[Try it]:
Extract the records in full, leaving every picture out.

--------

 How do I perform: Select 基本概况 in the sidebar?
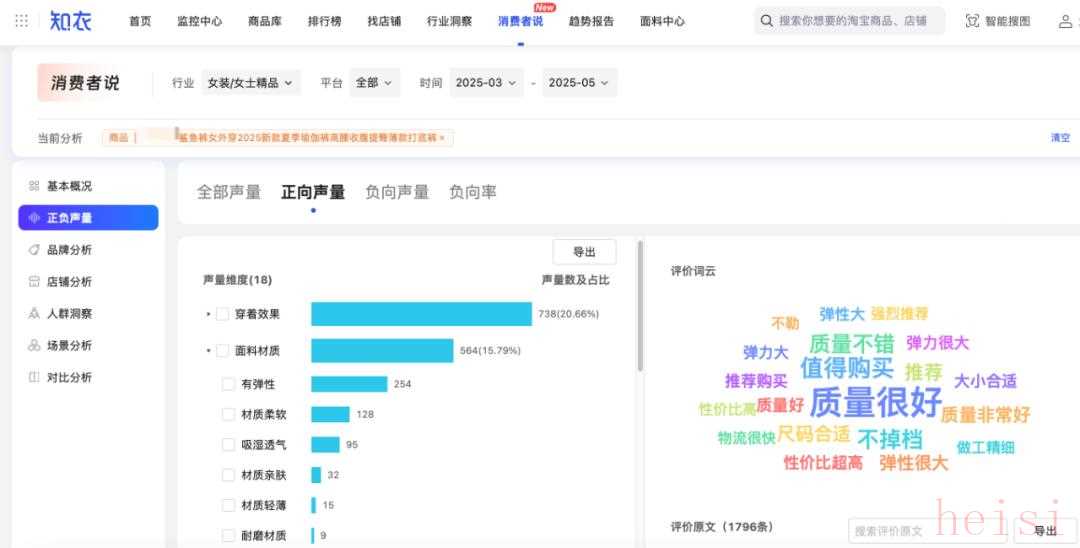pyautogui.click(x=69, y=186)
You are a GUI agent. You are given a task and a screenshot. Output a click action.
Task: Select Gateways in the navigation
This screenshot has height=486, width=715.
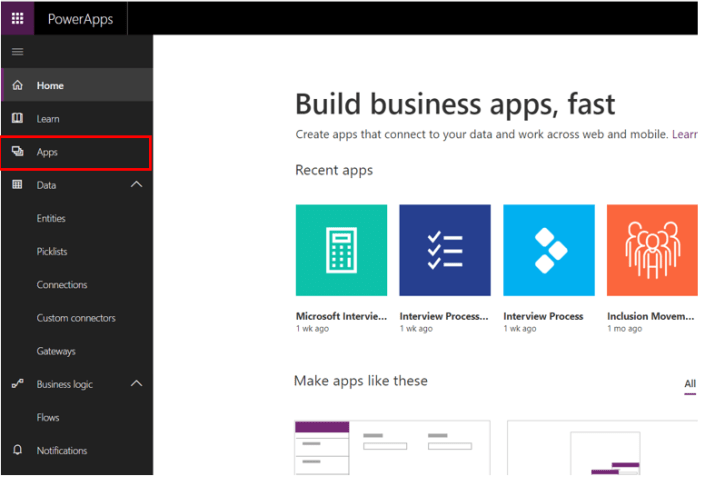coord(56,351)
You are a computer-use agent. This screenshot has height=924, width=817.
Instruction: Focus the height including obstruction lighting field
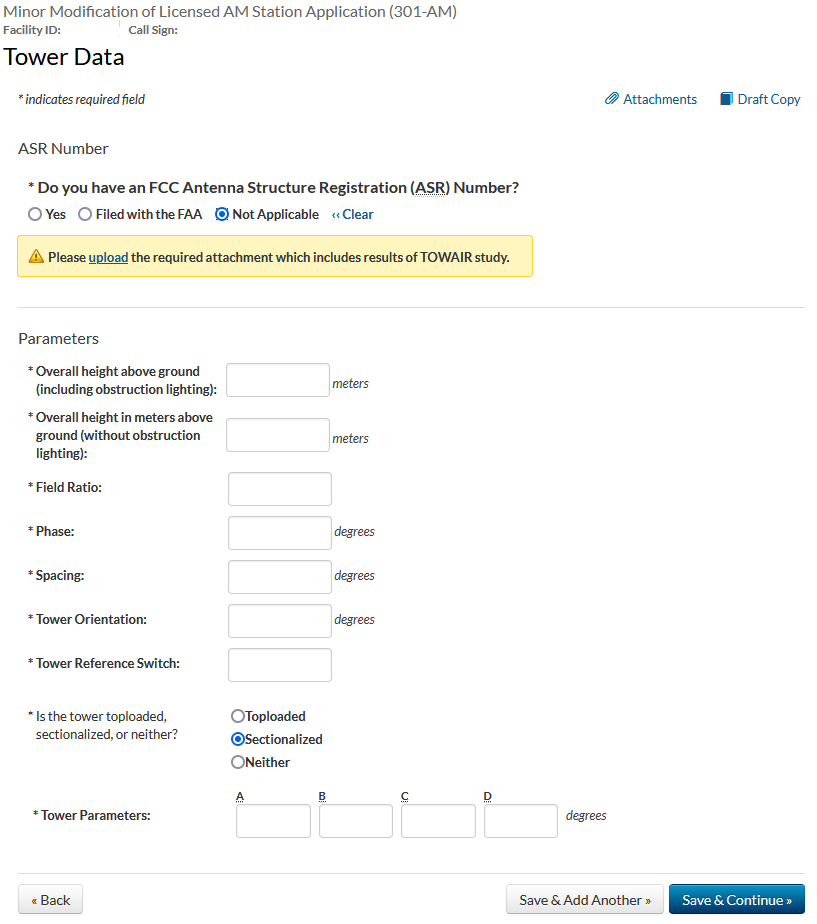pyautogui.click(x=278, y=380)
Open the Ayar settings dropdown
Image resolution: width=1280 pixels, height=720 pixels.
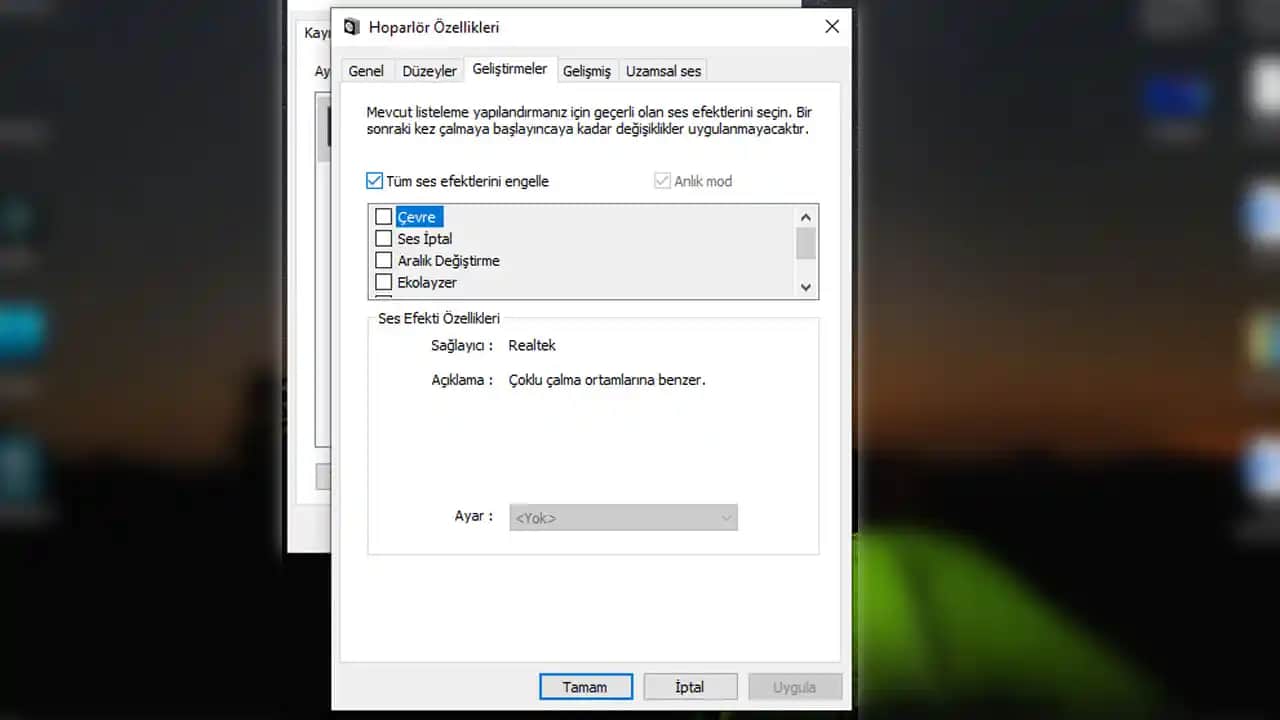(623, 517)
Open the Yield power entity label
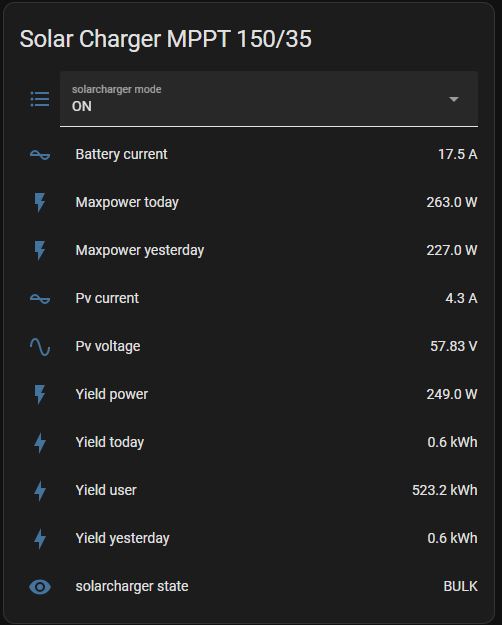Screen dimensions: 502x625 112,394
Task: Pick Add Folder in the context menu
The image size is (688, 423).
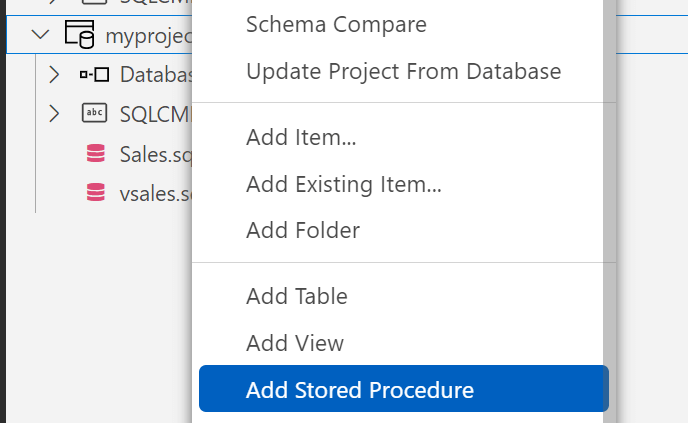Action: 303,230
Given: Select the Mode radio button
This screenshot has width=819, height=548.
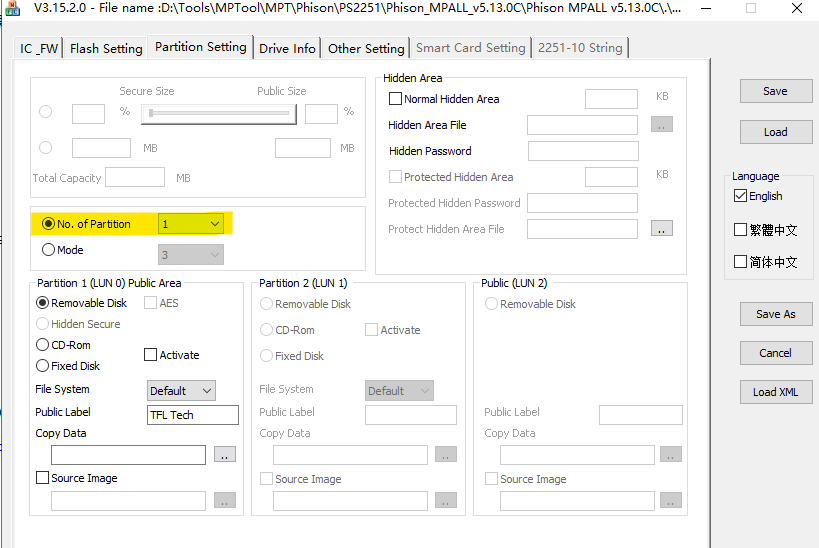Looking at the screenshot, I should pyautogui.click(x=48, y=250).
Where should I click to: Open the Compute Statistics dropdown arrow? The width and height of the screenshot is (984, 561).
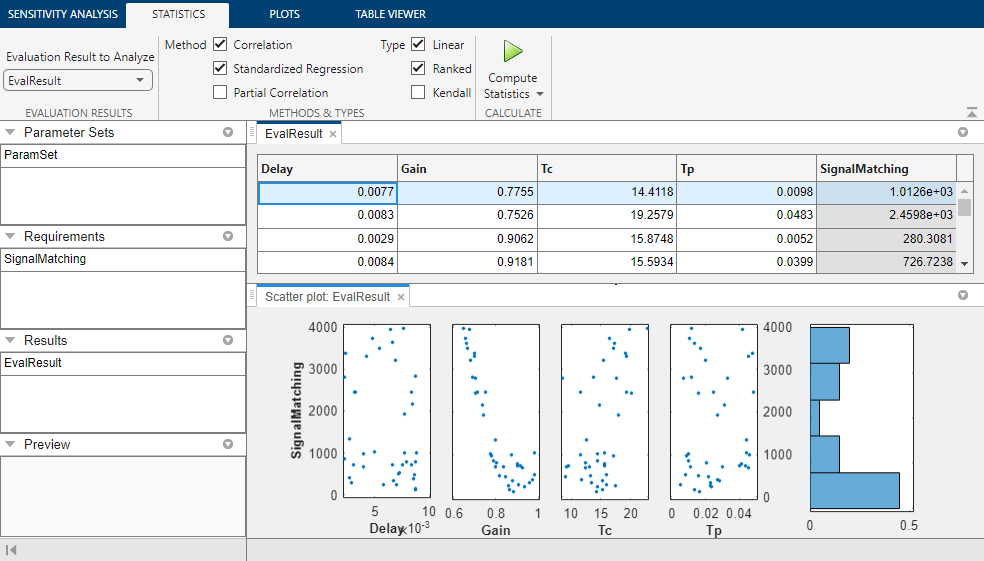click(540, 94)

--------

[Your solution]:
 How do I perform: Select 基本概况 in the sidebar?
pyautogui.click(x=69, y=186)
You are a GUI agent. You are given a task and a screenshot. Output a click action.
Task: Select Gateways in the navigation
This screenshot has height=486, width=715.
coord(56,351)
You are a computer-use agent. This screenshot has height=924, width=817.
Instruction: Focus the height including obstruction lighting field
pyautogui.click(x=278, y=380)
Open the Ayar settings dropdown
Image resolution: width=1280 pixels, height=720 pixels.
(623, 517)
Open the Yield power entity label
Screen dimensions: 502x625 112,394
Task: Pick Add Folder in the context menu
The image size is (688, 423).
Action: 303,230
Given: Select the Mode radio button
This screenshot has width=819, height=548.
Looking at the screenshot, I should pyautogui.click(x=48, y=250).
Where should I click to: Open the Compute Statistics dropdown arrow? The width and height of the screenshot is (984, 561).
click(540, 94)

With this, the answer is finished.